There. I’ve said it. Hi, I’m Dina Mishev and I’m embarassed by my carbon race fiber, Dura-ace component-ed, SRAM crank-ed, creaking, clicking Cervelo S2. Maybe now that I’ve admitted it, it will start to get better. After all, it has been fixing itself off and on since the noise first appeared this spring. (It hasn’t been fixing itself for the past two weeks though.)

Judged on performance alone, the bike rules. Going downhill at fast speeds? It’s actually fun versus terrifying. Super fun.

Tonight though, noodling out to Teton Village, my calorically-deprived legs protesting every other rotation, was not super fun. It was creaky. I fear I’m going to DNF at the Tour de Park City this Saturday not becuase I can’t ride 170 miles, but because I’ll get so unbelievably annoyed at the creaking I’ll throw my bike off a cliff four hours into it.

July 25, 2009

Miles ridden today: 92
Vertical feet climbed: way too many
episodes of Weeds watched: four (finished the first season)
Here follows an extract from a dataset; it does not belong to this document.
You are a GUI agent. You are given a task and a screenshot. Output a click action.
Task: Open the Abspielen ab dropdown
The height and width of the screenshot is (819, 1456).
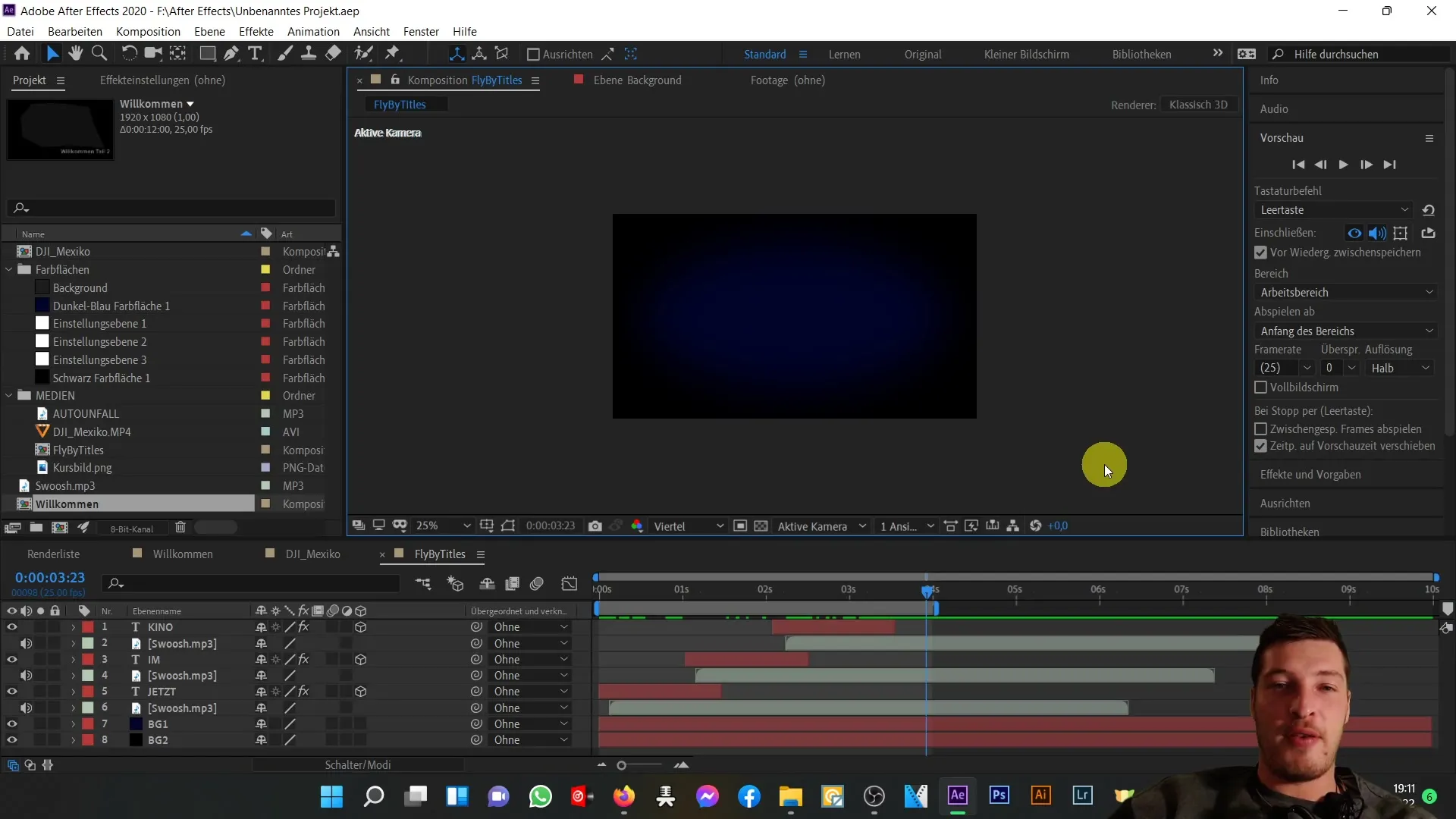(1345, 330)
So I’m now thinking that my decision to do the Tour de Park City next week — 170 miles with plenty of climbing — might be one of the sillier things I’ve done. Much worse than running a marathon having only run twice in the seven months prior to it (Chicago, 2004). It might even make skiing uphill for 24 hours look sane (February 2009). At least I was properly trained for that. Agreeing to compete at the British Indoor Rowing Championships … without having ever been on an indoor rower? Again, sanity compared to doing the Tour de Park City (170 miles?!) having only been riding a bike outside for three weeks?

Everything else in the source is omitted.